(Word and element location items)
'''

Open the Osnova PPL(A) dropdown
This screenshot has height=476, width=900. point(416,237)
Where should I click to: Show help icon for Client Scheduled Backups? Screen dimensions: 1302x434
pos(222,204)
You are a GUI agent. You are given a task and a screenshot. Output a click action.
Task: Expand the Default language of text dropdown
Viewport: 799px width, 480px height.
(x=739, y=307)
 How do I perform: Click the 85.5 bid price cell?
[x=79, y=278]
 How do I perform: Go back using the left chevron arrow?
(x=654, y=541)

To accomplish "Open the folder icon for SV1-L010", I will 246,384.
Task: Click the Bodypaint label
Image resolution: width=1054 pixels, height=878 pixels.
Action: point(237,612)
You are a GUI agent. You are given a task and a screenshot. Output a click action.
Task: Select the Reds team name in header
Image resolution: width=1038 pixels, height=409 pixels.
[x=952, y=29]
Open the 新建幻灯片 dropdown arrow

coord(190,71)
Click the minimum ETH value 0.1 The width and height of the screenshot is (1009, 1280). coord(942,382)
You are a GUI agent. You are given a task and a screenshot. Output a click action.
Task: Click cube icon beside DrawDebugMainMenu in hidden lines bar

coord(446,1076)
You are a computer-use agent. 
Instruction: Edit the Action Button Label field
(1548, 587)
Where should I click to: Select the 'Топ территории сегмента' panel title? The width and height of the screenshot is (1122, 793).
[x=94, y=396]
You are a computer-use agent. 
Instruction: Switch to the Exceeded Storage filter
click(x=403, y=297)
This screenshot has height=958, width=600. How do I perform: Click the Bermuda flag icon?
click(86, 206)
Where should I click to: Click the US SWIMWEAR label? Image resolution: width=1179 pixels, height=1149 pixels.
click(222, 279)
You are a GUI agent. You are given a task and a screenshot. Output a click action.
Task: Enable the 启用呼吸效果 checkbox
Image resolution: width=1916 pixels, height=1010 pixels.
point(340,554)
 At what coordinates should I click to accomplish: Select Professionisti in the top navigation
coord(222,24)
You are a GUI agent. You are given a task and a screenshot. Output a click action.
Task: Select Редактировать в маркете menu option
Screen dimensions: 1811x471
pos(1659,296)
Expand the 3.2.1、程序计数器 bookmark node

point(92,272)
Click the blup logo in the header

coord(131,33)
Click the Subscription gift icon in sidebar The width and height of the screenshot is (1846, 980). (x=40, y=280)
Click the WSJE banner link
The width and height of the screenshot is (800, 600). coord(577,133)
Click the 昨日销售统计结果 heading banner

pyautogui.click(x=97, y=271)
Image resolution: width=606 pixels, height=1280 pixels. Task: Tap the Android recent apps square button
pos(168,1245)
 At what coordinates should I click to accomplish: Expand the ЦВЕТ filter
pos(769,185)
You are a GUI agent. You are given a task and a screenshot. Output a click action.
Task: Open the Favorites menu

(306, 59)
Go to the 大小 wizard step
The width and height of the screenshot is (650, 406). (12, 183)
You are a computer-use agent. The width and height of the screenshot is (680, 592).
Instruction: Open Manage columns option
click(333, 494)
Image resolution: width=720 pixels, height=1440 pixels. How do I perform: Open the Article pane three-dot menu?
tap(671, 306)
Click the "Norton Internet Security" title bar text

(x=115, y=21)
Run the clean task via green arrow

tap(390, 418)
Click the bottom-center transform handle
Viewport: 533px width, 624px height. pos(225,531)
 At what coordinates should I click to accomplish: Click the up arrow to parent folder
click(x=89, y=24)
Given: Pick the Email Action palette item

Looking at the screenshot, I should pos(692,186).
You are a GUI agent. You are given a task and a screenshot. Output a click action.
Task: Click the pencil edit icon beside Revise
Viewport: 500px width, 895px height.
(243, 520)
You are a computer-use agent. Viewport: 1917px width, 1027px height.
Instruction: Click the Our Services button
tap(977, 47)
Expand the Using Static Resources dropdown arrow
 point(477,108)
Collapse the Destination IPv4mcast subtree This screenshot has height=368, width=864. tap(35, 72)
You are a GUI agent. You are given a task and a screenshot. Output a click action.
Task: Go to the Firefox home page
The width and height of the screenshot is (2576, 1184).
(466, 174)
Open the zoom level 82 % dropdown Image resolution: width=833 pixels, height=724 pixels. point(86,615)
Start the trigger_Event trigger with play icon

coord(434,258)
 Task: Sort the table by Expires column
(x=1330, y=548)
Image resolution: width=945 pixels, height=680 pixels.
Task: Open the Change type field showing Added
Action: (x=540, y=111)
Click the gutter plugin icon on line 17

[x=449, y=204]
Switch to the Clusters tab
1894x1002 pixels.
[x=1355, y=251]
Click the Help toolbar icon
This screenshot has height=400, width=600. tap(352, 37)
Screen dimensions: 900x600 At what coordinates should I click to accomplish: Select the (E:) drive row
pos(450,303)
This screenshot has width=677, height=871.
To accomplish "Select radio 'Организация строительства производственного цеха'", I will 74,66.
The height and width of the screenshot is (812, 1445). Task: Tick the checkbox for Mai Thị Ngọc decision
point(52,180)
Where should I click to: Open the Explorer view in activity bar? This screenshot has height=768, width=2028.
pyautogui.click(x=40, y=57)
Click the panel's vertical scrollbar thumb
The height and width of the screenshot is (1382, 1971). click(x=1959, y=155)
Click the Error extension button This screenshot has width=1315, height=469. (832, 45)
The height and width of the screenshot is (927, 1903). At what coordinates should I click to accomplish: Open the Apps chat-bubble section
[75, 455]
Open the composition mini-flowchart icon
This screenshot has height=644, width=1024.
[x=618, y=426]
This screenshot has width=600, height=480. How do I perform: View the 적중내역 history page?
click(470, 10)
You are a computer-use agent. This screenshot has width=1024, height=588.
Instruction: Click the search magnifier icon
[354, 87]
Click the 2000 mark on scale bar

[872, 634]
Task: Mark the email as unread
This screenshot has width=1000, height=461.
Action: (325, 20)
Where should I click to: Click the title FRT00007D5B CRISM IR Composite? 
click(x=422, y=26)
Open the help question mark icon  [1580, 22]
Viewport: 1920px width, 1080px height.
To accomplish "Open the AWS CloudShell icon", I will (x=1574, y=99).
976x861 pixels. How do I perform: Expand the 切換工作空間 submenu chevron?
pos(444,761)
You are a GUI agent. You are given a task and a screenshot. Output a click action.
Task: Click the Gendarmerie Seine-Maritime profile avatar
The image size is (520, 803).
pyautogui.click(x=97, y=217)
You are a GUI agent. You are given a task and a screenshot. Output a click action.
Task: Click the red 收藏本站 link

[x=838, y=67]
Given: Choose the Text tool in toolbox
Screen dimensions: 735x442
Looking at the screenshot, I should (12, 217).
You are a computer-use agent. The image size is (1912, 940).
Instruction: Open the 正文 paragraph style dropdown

'''

EXERCISE DIRECTIONS:
Rewrite the items from the line containing "Click the gutter plugin icon on line 17" through the line containing "Action: (325, 20)", replacing "Help" with "Settings" and leaving everything else unchanged.

REPLY TO THE TASK:
Click the gutter plugin icon on line 17

[x=449, y=204]
Switch to the Clusters tab
1894x1002 pixels.
[x=1355, y=251]
Click the Settings toolbar icon
This screenshot has height=400, width=600. tap(352, 37)
Screen dimensions: 900x600 At what coordinates should I click to accomplish: Select the (E:) drive row
pos(450,303)
This screenshot has width=677, height=871.
To accomplish "Select radio 'Организация строительства производственного цеха'", I will 74,66.
The height and width of the screenshot is (812, 1445). Task: Tick the checkbox for Mai Thị Ngọc decision
point(52,180)
Where should I click to: Open the Explorer view in activity bar? This screenshot has height=768, width=2028.
pyautogui.click(x=40, y=57)
Click the panel's vertical scrollbar thumb
The height and width of the screenshot is (1382, 1971). click(x=1959, y=155)
Click the Error extension button This screenshot has width=1315, height=469. (832, 45)
The height and width of the screenshot is (927, 1903). At what coordinates should I click to accomplish: Open the Apps chat-bubble section
[75, 455]
Open the composition mini-flowchart icon
This screenshot has height=644, width=1024.
[x=618, y=426]
This screenshot has width=600, height=480. How do I perform: View the 적중내역 history page?
click(470, 10)
You are a computer-use agent. This screenshot has width=1024, height=588.
Instruction: Click the search magnifier icon
[354, 87]
Click the 2000 mark on scale bar

[872, 634]
Task: Mark the email as unread
This screenshot has width=1000, height=461.
Action: (325, 20)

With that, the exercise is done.